Physics of lead shielding question

I hear tin foil keeps the voices out pretty good, Eric. There's a guy in my old Seattle neighborhood who lives in a bus shelter who always has his tin foil pointy hat on ..

just kidding ..

GWE

Look up alpha, beta, and gamma rays; x-rays; neutrons. It's worth reading for yourself. It ranges from a sheet of paper or plastic for alpha; a sheet of wood, aluminum foil, or maybe 1 cm of water for beta; up to several cm of lead or a meter of concrete for gamma.

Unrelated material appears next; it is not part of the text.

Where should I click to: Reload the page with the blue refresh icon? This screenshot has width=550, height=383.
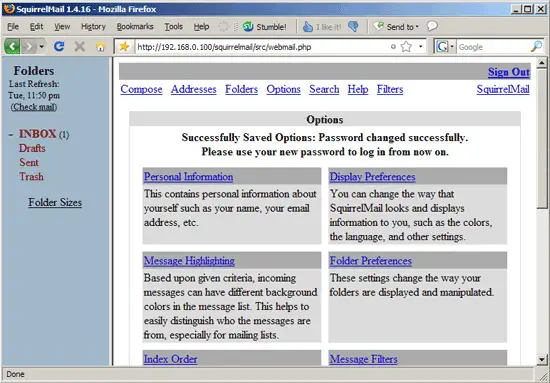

It gets more complicated with ionization, but us non-physicists can understand the basics.

-- Ed Huntress

Sort of in the same area.. I was checking out one of the mobile container X-ray machines Dubya insisted we buy. The operator demonstrated how it could x-ray through 290mm of steel. Another handy thing is that it produces scans of containerised autos that could just about be used for blue prints.

German & French technology protecting the sanctity of US imports! :-)

Tom

Whatever that is you're talking about, I hope I never meet up with one. Will it microwave chicken?

-- Ed Huntress

I remember a professor explain it thusly to a visiting group of high school kids (he was talking about half-life, but the idea applies to lots of things...): "Imagine a guy and his girl sitting at opposite ends of a couch. They agree to move every ten minutes so that the distance between them is divided in half. They never quite get together, but they get close enough for all practical purposes."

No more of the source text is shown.